BEGIN

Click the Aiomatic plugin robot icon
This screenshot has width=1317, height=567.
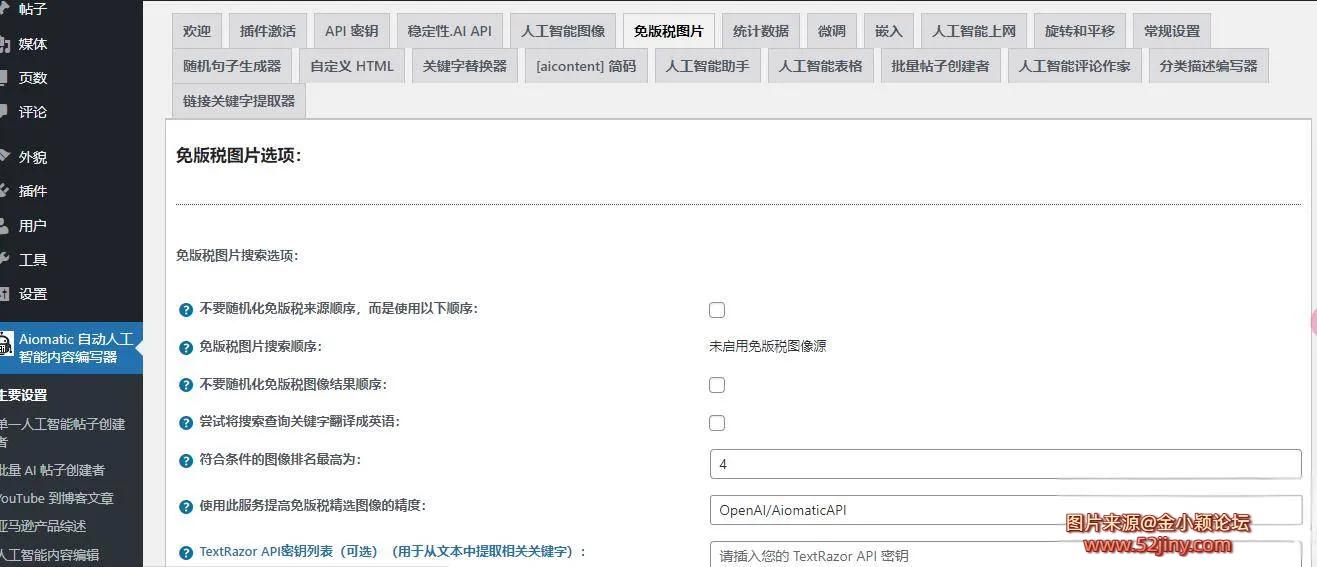6,347
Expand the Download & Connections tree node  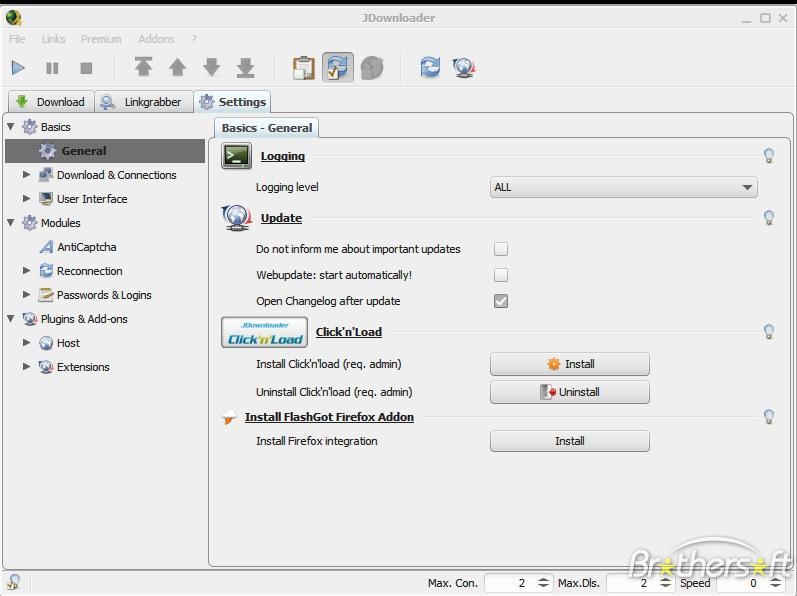pos(27,175)

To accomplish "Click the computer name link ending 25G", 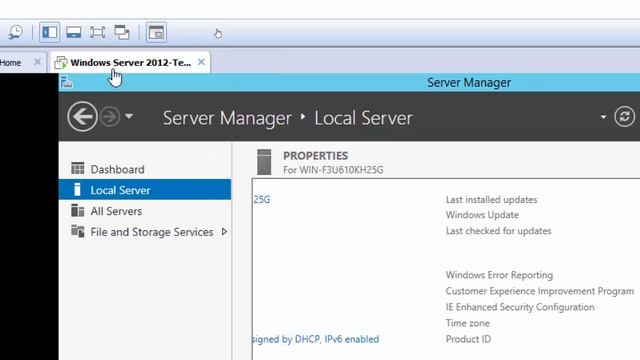I will [x=261, y=200].
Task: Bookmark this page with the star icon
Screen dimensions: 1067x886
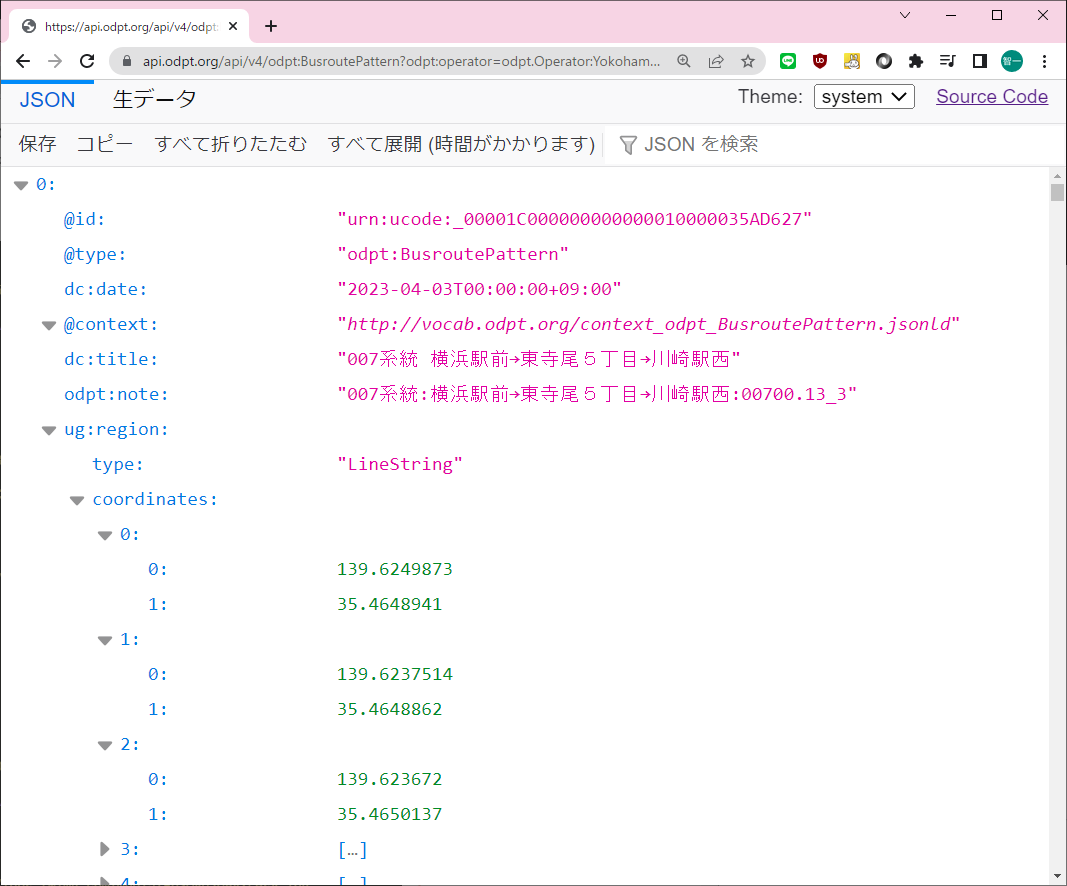Action: (748, 61)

END

[PROBLEM DETAILS]: Would you please return all lines from the listing above that contain "icon"?

[RESULT FOR THIS TASK]:
Click the Aiomatic plugin robot icon
Task: Bookmark this page with the star icon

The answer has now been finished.